Notre communauté comptait alors 18 années d'existence. On peut croire,  et avec raison, que la jeune postulante eut sa part des souffrances de ces premiers temps ; on nous a confié que, délicate de santé, elle connut les atteintes de la faim et du froid. Mais, là où une âme moins forte que la sienne eut regardé en arrière, elle voyait en ces épreuves des événements dont une bonne religieuse sait se réjouir. Ce fut dans ces saintes dispositions qu'elle reçut le saint habit, le 2 juillet 1864, et prononça le 18 décembre 1865, les vœux perpétuels de religion.

 

Très petite de taille, ayant peu d'aptitudes pour les travaux manuels, elle possédait, par contre, une bonne instruction, acquise chez les Sœurs de Sainte-Anne, à Saint-Jacques l'Achigan. Elle connaissait la musique pour accompagner le chant des religieuses à la chapelle. En repassant les pages de nos vieux registres, nous voyons que cette chère sœur fut, à diverses reprises, secrétaire de la communauté. Ses écrits sont généralement soulignés de réflexions pieuses. Un prêtre, ami de la maison, en faisait un jour la remarque : "Vous avez comme secrétaire, disait-il, une vraie religieuse." Elle avait une jolie écriture dont nous conservons des échantillons dans les anciens cahiers ; cette écriture fine que   les graphologues appellent "lilliputienne," et qu’ils désignent comme la marque d’une âme dégagée des choses do la terre.

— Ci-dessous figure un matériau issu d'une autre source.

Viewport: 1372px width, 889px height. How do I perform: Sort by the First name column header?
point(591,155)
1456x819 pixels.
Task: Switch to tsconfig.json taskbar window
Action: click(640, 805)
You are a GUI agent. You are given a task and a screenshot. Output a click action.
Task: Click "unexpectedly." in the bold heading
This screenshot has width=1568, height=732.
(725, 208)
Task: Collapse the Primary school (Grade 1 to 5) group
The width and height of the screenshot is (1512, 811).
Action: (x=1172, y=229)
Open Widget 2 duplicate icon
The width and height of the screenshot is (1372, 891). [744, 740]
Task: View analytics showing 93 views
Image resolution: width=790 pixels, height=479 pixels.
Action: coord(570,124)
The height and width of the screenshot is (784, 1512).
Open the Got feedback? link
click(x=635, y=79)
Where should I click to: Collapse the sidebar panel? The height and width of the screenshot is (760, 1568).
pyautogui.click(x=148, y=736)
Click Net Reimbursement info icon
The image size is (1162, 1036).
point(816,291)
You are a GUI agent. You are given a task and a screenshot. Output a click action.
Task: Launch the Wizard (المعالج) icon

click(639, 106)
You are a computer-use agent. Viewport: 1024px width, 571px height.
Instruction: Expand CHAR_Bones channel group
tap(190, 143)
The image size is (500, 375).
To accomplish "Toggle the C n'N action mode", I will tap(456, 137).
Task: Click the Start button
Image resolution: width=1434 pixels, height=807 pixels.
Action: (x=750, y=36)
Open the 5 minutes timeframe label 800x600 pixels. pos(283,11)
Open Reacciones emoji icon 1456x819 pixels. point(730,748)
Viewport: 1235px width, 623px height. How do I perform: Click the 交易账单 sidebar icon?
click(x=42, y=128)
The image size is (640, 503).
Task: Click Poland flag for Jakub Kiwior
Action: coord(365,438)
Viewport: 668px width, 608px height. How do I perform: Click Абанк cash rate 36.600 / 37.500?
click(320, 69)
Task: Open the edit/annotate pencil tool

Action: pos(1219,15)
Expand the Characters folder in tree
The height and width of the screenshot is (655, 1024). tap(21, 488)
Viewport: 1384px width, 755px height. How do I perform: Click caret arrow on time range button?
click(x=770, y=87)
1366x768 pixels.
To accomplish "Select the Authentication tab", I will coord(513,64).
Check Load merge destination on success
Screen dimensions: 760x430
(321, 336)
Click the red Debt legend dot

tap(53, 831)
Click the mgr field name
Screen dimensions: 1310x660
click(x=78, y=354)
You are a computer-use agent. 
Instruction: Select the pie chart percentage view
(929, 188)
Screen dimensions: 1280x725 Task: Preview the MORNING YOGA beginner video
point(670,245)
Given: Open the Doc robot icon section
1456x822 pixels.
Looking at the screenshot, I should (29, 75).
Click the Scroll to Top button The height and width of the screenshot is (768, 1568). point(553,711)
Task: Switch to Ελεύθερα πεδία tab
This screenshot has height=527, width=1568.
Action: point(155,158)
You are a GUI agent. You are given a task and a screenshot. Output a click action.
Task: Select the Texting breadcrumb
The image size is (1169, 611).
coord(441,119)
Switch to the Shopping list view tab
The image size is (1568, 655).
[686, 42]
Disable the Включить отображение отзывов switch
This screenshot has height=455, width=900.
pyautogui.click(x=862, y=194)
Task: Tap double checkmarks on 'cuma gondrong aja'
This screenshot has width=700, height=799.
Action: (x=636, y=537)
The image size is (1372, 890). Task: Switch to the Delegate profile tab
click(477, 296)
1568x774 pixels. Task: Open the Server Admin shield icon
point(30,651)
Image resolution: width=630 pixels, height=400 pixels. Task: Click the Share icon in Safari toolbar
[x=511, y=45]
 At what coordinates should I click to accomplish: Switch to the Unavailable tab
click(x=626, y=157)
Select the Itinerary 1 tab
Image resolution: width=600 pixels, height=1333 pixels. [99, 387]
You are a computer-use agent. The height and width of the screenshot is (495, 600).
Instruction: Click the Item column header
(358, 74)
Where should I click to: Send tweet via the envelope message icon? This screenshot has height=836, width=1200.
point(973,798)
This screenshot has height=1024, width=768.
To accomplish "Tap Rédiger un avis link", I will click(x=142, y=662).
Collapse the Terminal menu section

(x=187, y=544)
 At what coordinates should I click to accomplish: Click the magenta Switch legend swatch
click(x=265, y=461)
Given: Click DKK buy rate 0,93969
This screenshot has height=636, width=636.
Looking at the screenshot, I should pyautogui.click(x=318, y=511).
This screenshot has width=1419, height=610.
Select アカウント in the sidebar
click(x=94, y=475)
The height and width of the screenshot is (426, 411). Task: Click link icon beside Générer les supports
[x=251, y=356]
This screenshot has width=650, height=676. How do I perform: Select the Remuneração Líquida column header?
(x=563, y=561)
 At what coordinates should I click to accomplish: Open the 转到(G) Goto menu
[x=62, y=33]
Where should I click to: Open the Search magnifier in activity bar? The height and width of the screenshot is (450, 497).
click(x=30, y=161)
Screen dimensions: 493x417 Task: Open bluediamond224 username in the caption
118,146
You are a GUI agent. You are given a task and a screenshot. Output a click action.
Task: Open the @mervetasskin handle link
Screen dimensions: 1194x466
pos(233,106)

Est-ce bien le cas ? Il nous est permis de le croire au sujet de notre chère Sœur Marie-de-la-Croix. C'était, nous pouvons le dire, une âme candide, cherchant Dieu en toute simplicité et droiture, intérieure et recueillie, ennemie de tout ce qui sent la mondanité ; "Sa conversation" selon le mot de Saint Paul "était vraiment dans le ciel."

 

Pour ce qui regardait son emploi de secrétaire, et aussi longtemps qu'elle en eut la facilité, elle avait fidèlement recours à notre vénéré Fondateur, Mgr Bourget, qui l’estimait pour sa religieuse simplicité. Entre autres choses que ce saint prélat lui recommandait, et qu’elle nous a souvent répété : "Soyez courte dans vos écrits, si vous voulez qu'on vous lise, lui disait-il. On a de "bonnes raisons de croire qu'elle fut fidèle à cette recommandation, ses écrits en font foi.

 

On doit à cette chère sœur des renseignements précieux sur l'histoire de la fondation de notre institut ; notes qu'elle a recueillies de la bouche de Mgr Bourget lui-même, alors retiré à la résidence Saint-Janvier, où Sœur Marie-de-la-Croix travailla durant plusieurs semaines, en collaboration avec Sa Grandeur.

 

Étant maîtresse des novices, et plus tard, des Madeleines, à toutes elle recommandait le silence, l'exercice de la présence de Dieu et l'application à l'oraison, c'était se peindre elle-même. Pour être véridique, il faut dire cependant que son apostolat n'eut pas toujours le résultat qu'elle eut souhaité obtenir, dans la classe de nos Madeleines surtout, car elle n'avait pas le don de l'autorité, et quelques-unes abusant de certaines de ses inaptitudes lui rendirent parfois la tâche pénible. Dieu le permit ainsi, sans doute, pour faire avancer sa fidèle servante dans les voies de l'humilité. Cela n'empêcha pas plusieurs de ces bonnes filles de reconnaître ses soins et la peine qu'elle se donnait pour les instruire de leurs devoirs, et elles lui vouèrent un culte filial, à ce point que, ce fut presque une désolation parmi elles, quand leur maîtresse fut relevée de ses   fonctions : "Nous avons perdu notre prédicateur," disaient-elles en pleurant.

 

A notre maison d'Ottawa, où cette chère sœur fut missionnaire durant quinze ans, elle occupa à tour de rôle, les offices de secrétaire, d'économe et de maîtresse des Madeleines. Lors du grand incendie de notre maison du " Chemin Richmond," Sœur Marie-de-la-Croix reçut les félicitations des agents de la Compagnie d'Assurances, pour la bonne tenue de ses livres, ce qui aida nos sœurs à obtenir la somme qui devait couvrir les pertes occasionnées par le feu.

 

Elle se dévoua aussi, tant à Montréal qu'à Ottawa, à l'œuvre pénible des quêtes, surtout celles du marché, où elle se rendit fidèlement tant que l'âge et les infirmités ne vinrent pas entraver son zèle. Longtemps aussi, elle fut réglementaire.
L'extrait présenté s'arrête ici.